### Set task 1:
Count the lines in the records that contain the string "computer", treating uppercase and lowercase as different, and give only that number.

*** Text to read ***

Inna is the fourth studio album recorded by Romanian singer Inna. It was released on 30 October 2015 by Warner Music, while a Japanese version of the record titled Body and the Sun was made available on 23 July 2015 by Roton and Empire Music. The singer collaborated with various producers on the album, including The Monsters and the Strangerz, Axident, Play & Win and Thomas Troelsen. Its material includes multiple genres, such as dance-pop, deep house, electro house, electropop and Latin.

The album's title was originally planned to be Latinna, and it also includes promotional singles intended for the cancelled extended play (EP) Summer Days. Inna and Body and the Sun were supported by several concert tours in Europe and Japan. Seven singles have also been released to aid the record, of which "Cola Song" (2014) was successful in Europe and was certified Platinum in Spain and "Diggy Down" (2014) marked Inna's third number one hit in Romania. Commercially, Inna only reached minor success on record charts, peaking at number 157 in Japan and at position 45 in Mexico.

Background and release

Inna first hinted at the release of new music by uploading a preview of unreleased tracks on her YouTube channel on 18 October 2014; the video included samples of "Bamboreea", "Jungle", "We Wanna", "Rendez Vous", "Danse avec moi" and "Hola". The album was originally scheduled to be named Latinna (stylized as LatINNA). In an interview with Direct Lyrics in April 2014, the singer said that title alluded at her "feel[ing] Latinna" (Latina) and her notable success in Spanish-speaking, Latin-origin territories. The album was then changed to Inna as "[she wants] that and [she feels] that right now". The singer also stated that it is "a lot of [her] and [her] energy, and [she] felt it coming very natural", confessing that her favorite track on the album was "Fool Me". The record includes "Take Me Higher", "Low", "Devil's Paradise", "Tell Me", "Body and the Sun" and "Summer Days", which were released as promotional singles in 2014 for the cancelled extended play (EP) Summer Days. Inna recorded the album in one year in various cities, such as Barcelona, Ibiza, Los Angeles and Copenhagen.

***

### Set task 2:
Carry on the passage about the album Inna, picking up right after its final sentence.

*** Information supplied ***

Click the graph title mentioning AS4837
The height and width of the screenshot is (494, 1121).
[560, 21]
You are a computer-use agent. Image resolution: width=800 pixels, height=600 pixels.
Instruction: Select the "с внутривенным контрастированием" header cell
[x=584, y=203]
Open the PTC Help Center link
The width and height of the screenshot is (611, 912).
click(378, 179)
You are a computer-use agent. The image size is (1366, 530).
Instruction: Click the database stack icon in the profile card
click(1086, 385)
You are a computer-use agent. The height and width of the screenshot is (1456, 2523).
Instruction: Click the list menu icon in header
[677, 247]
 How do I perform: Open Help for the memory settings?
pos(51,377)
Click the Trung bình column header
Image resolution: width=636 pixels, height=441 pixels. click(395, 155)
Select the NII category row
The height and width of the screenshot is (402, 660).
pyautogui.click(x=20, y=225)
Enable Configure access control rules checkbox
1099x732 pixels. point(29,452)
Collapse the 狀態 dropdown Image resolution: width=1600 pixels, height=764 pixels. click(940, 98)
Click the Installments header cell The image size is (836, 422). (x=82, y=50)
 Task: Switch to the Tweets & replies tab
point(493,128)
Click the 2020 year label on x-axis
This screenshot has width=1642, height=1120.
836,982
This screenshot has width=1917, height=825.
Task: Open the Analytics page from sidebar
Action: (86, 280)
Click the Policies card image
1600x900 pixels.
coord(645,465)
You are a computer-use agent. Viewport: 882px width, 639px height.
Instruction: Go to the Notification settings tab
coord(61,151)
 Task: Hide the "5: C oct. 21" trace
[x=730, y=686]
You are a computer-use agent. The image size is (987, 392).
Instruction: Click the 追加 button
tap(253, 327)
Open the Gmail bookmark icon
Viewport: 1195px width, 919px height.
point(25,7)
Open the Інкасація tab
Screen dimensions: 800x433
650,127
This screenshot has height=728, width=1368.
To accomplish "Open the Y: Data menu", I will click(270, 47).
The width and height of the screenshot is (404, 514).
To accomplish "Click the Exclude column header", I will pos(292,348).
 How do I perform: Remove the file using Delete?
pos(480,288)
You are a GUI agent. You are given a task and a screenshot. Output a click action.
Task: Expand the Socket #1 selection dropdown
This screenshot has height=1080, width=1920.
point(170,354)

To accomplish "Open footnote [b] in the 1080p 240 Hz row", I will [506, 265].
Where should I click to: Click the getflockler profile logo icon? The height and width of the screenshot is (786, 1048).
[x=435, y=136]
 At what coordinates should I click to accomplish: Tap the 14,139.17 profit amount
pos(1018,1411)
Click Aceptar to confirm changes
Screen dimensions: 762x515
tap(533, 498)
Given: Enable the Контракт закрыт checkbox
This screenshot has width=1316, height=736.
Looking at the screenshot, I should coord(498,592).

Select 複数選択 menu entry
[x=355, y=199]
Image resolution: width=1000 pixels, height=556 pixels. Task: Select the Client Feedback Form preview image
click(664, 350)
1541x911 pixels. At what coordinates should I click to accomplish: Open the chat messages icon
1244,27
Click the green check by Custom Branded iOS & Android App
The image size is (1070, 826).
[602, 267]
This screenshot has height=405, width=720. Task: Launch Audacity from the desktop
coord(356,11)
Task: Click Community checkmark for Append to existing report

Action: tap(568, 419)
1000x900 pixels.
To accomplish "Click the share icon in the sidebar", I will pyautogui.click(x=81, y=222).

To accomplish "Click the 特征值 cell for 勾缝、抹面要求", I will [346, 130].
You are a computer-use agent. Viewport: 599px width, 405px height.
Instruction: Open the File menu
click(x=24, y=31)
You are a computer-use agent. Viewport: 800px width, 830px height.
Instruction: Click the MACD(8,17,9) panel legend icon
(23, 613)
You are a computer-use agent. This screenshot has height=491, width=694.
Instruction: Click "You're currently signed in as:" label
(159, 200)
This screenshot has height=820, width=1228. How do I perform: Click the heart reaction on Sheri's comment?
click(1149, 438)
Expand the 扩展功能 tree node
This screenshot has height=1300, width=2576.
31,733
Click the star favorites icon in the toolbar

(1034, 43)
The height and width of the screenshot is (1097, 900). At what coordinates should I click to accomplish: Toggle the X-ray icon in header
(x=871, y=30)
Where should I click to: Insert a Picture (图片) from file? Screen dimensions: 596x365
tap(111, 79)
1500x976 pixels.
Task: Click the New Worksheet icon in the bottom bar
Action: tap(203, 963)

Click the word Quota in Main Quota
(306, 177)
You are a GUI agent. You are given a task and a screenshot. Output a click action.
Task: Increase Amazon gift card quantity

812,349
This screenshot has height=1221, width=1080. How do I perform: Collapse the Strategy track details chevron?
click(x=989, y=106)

***

### Right answer 1:
8

### Right answer 2:
Inna was released worldwide on 30 October 2015 by Warner, followed by its availability in Turkey on digitally and physical formats on 6 November 2015 and 29 April 2016, respectively, through Yeni Dünya Müzik. A digital download and CD was also released to Mexico on 11 March and 25 March 2016, respectively, by Warner. A Japanese edition of the record, titled Body and the Sun, was first released digitally worldwide on 23 July 2015 by Roton and Empire Music. Subsequently, it was made available in Japan on both digital and CD formats by Warner Music on 31 July 2015 and 5 August 2015, respectively. Pure Charts called the album's release process "chaotic". In an interview, Inna said that she decided with her team to make a special Japanese version of the record since Japan was selected as the first country for the album's release. They looked at fans' reactions when putting together its tracklist.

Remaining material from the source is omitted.